We can also estimate uncertainty in our abundance map in the form of a map of coefficients of variation. Note that since there are no covariates in the detection function, we use the dsm.var.gam function to estimate the variance (if there were covariates varying at the segment level, such as sea state or observer, we could use dsm.var.prop) (Figure 5).


# data setup for plotting
preddata.var <- split(preddata, 1:nrow(preddata))

# estimate variance
mod_tw_var <- dsm.var.gam(mod_tw, pred.data=preddata.var, off.set=preddata$area)
summary(mod_tw_var)

Summary of uncertainty in a density surface model calculated
 analytically for GAM, with delta method

Approximate asymptotic confidence interval:
    2.5%     Mean    97.5% 
1588.720 2010.275 2543.686 
(Using log-Normal approximation)

Point estimate                 : 2010.275 
CV of detection function       : 0.06566247 
CV from GAM                    : 0.101 
Total standard error           : 242.2565 
Total coefficient of variation : 0.1205 

# plot
pcount_cv_tw <- ggplot() + 
  grid_plot_obj(pred.grid, sqrt(mod_tw_var$pred.var)/unlist(mod_tw_var$pred), "CV") + 
  scale_fill_gradient(low = "white", high = "chocolate4") +
  coord_equal() + theme_minimal() +
  geom_path(aes(x=x, y=y),data=survey.area) +
  geom_point(aes(x=Xcoord, y=Ycoord, group="Point"), data=DSdata, colour="black")

library("gridExtra")
grid.arrange(pcount_tw, pcount_cv_tw, ncol=2)
Map of hare density (ind/km²) and of associated coefficient of variation in Rouillacais site from the DSM model with coordinates as covariates using Tweedie response.
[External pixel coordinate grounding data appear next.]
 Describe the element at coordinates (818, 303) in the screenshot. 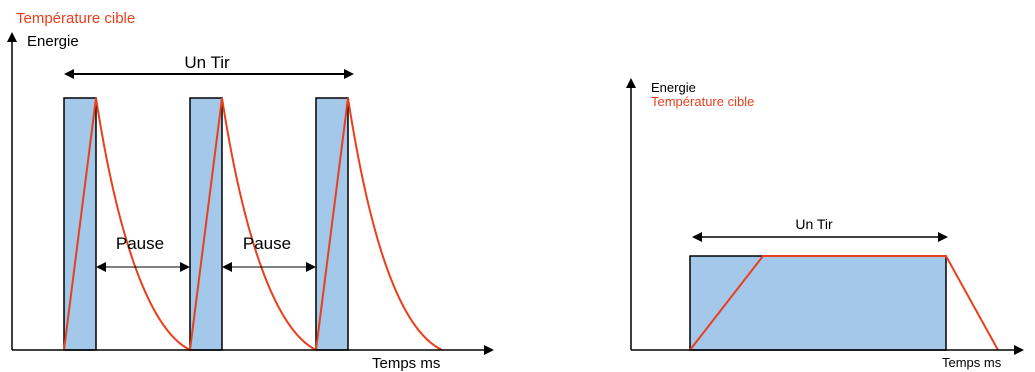

I see `energy-block` at that location.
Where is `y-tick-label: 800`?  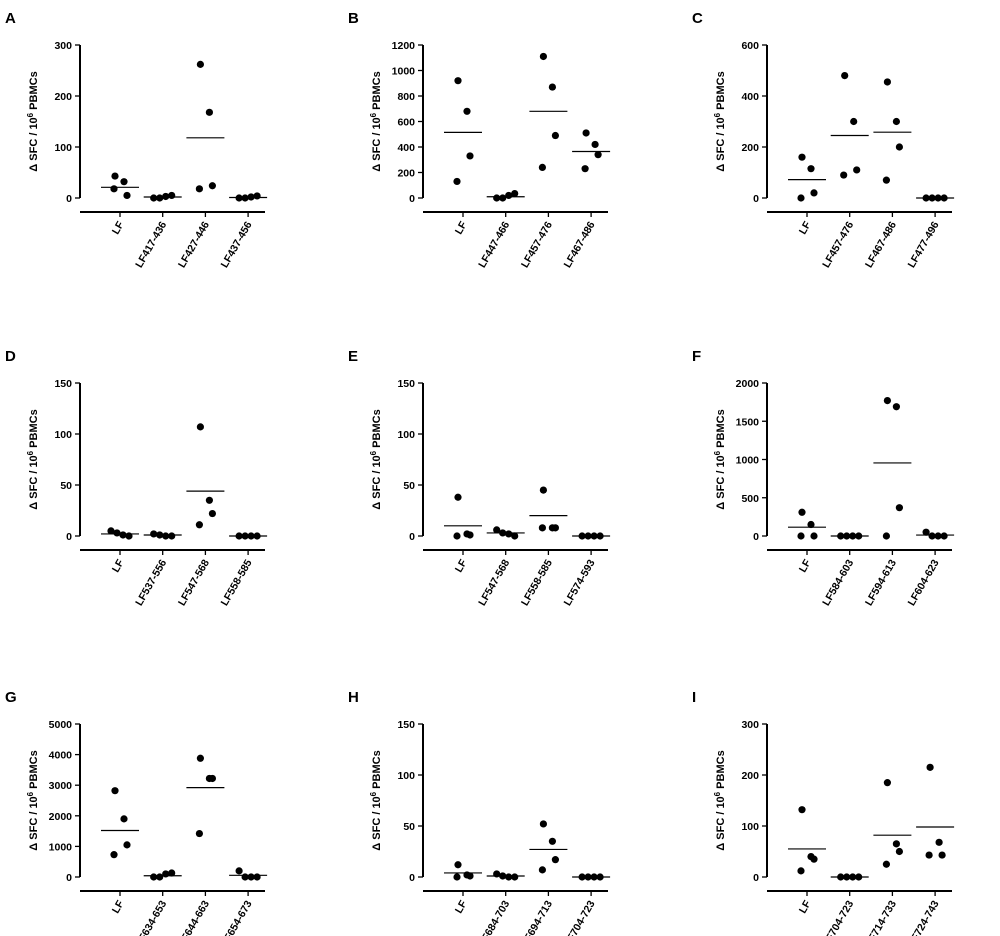 y-tick-label: 800 is located at coordinates (406, 97).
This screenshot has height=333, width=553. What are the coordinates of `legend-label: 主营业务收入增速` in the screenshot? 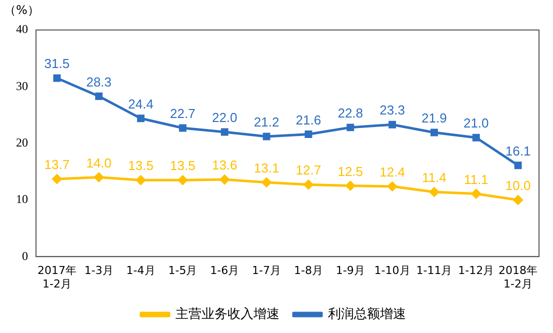 It's located at (228, 314).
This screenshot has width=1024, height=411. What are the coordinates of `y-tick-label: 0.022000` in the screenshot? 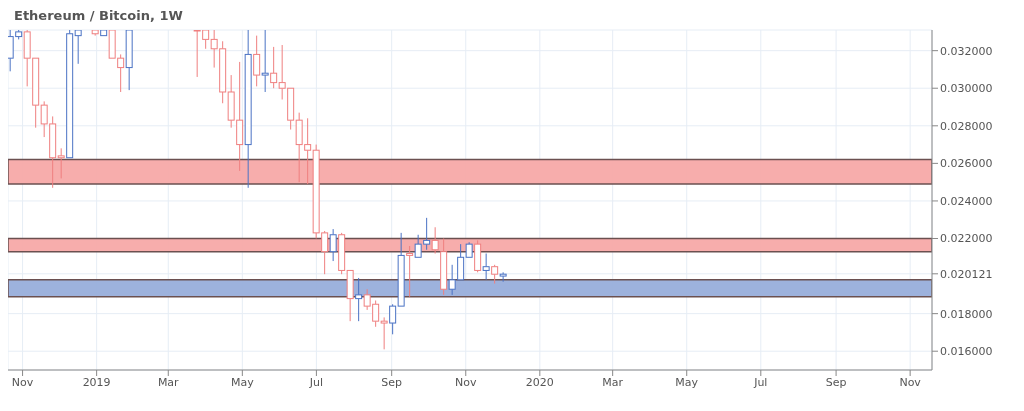 It's located at (966, 239).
Black dots represent the sampled point.

Figure 5: Map of hare density (ind/km²) and of associated coefficient of variation in Rouillacais site from the DSM model with coordinates as covariates using Tweedie response. Black dots represent the sampled point.

This is a small example of what can be done using DSM and the simplest covariates available: geographical coordinates.

Mauvy, B., Souchay, G., Arnauduc, J.-P., & Guitton, J.-S. (2017). The french hare network : A tool to study european hare populations dynamics on a large scale. 33rd iubg congress & 14th perdix symposium. Retrieved from http://iugb2017.com/wp-content/uploads/2017/08/abstract-book-FINAL-VERSION.pdf

Miller, D. L., Burt, M. L., Rexstad, E. A., & Thomas, L. (2013). Spatial models for distance sampling data: Recent developments and future directions. Methods in Ecology and Evolution, 4, 1001–1010. https://doi.org/10.1111/2041-210X.12105

Peroux, R., Mauvy, B., Lartiges, A., Bray, Y., & Marboutin, E. (1997). Point transects sampling: A new approach to estimate densities or abundances of european hare (lepus europaeus) from spotlight counts. Game and Wildlife, 14, 525–529.

R Core Team. (2019). R: A language and environment for statistical computing. Vienna Austria: R Foundation for Statistical Computing.